● PROBLEM
Write out the records again exactly and exclude the pictures.

── DATA PROVIDED

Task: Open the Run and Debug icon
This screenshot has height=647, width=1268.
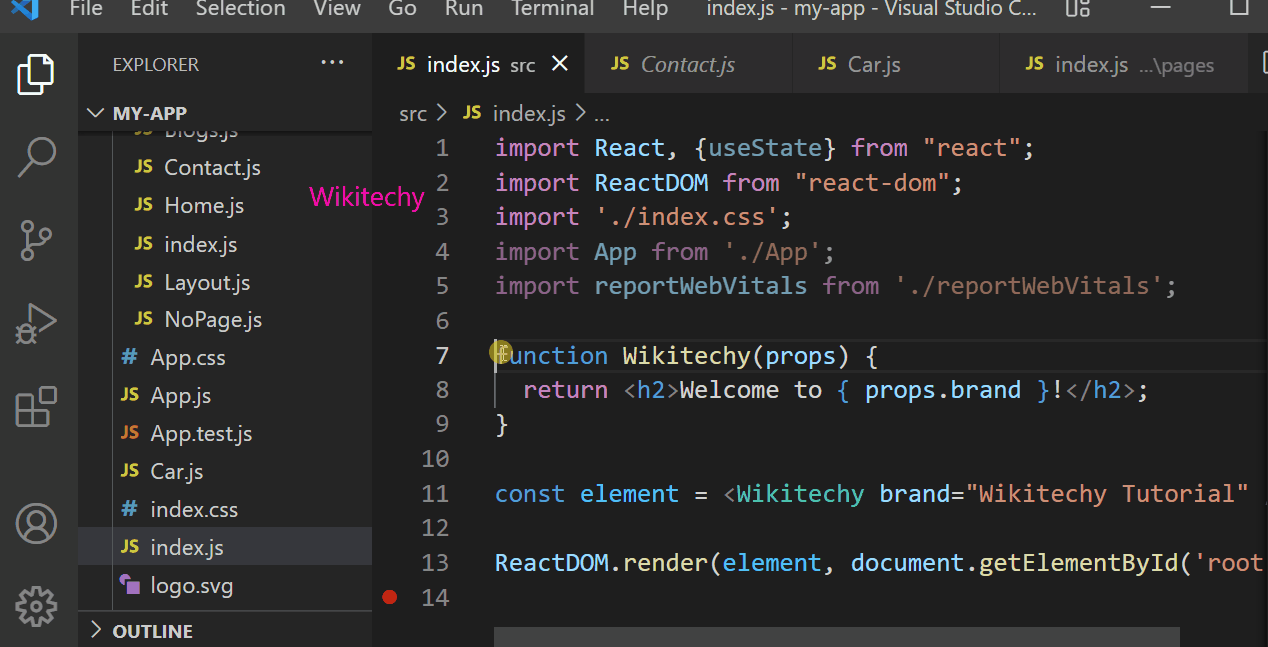Action: coord(36,323)
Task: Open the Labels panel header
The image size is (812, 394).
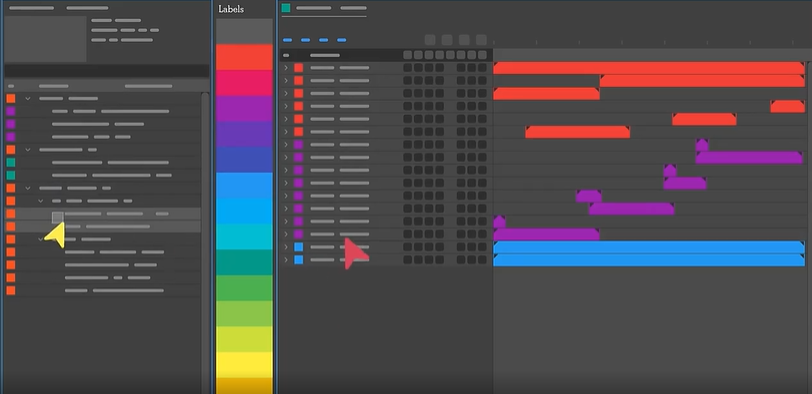Action: click(x=231, y=9)
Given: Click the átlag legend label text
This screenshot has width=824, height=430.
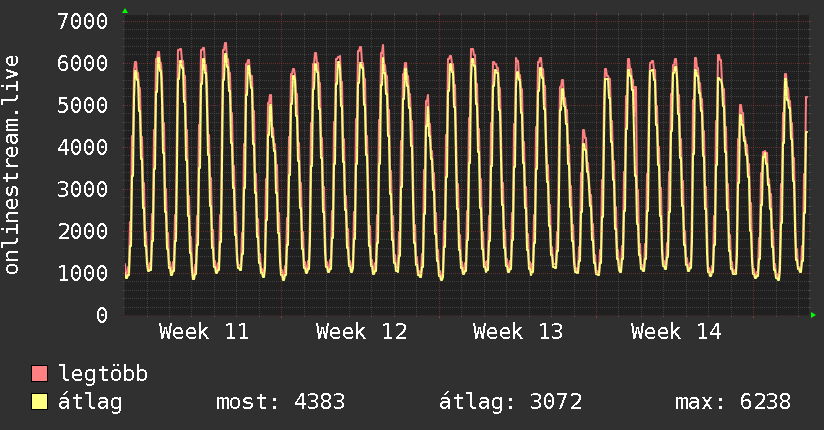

────

● FINAL ANSWER
Task: Open the Run and Debug icon
This screenshot has height=647, width=1268.
Action: coord(36,323)
Task: Open the Labels panel header
The image size is (812, 394).
Action: click(x=231, y=9)
Given: Click the átlag legend label text
This screenshot has width=824, height=430.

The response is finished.